The last asexual person I met asked me to be in a relationship with him (Not even ask me on a date, just straight up relationship) purely on the basis of us both being asexual. He didn't even ask my name first, he just heard I was ace from an overheard conversation with someone else. The other asexual people I know simply aren't people I'm interested in dating. We CAN find each other, but if we can find another ace we're compatible with that's great, but it doesn't mean we should ignore people who choose to date non-ace people and who can make it work for them. Don't forget that within the very small ace community, there's an even smaller number of people you'll actually want to date.

I was merely suggesting a quite easy way out.

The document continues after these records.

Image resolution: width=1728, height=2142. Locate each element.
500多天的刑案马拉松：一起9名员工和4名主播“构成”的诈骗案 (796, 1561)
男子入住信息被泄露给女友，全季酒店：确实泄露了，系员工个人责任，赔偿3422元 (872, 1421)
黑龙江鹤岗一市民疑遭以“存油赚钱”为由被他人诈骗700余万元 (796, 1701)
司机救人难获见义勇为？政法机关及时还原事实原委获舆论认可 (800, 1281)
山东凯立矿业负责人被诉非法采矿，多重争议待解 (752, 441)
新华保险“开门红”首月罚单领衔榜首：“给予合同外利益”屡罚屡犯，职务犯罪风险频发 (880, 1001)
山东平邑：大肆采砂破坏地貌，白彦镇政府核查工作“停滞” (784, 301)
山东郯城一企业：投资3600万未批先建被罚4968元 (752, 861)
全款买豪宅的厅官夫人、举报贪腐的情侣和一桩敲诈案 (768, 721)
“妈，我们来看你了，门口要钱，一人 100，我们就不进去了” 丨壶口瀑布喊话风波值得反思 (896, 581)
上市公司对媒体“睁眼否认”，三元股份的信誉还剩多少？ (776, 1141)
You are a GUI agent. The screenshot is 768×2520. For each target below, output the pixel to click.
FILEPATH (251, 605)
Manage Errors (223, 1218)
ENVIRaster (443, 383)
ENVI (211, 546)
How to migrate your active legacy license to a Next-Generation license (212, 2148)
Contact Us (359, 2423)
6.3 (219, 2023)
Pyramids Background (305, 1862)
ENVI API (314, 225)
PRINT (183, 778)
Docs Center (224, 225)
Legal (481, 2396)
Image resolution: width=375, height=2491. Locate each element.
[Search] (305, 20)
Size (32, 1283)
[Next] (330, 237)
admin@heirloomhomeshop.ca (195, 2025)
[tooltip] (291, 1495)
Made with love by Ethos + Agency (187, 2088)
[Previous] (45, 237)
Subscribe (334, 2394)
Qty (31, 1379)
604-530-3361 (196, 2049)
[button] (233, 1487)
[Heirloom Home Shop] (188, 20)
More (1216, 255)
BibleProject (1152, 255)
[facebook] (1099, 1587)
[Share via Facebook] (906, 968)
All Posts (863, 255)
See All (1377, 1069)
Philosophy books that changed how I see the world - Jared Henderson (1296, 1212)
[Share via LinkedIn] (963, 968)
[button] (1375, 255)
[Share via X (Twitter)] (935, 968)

You can date anyone if you want, but I know what I want.

"...but I know what I want." And that's great for you, so please don't assume it's right for everybody else. I'd hardly call finding someone within 1% of the population you'd be interested in 'easy'. Just leave it up to the people involved to know what they want in life, 'kay?

You're taking a random person's >suggestion< way too personally...

I'm only pointing out why your suggestion was both naive and not really needed on a thread for people who have clearly chosen otherwise. It's hardly personal.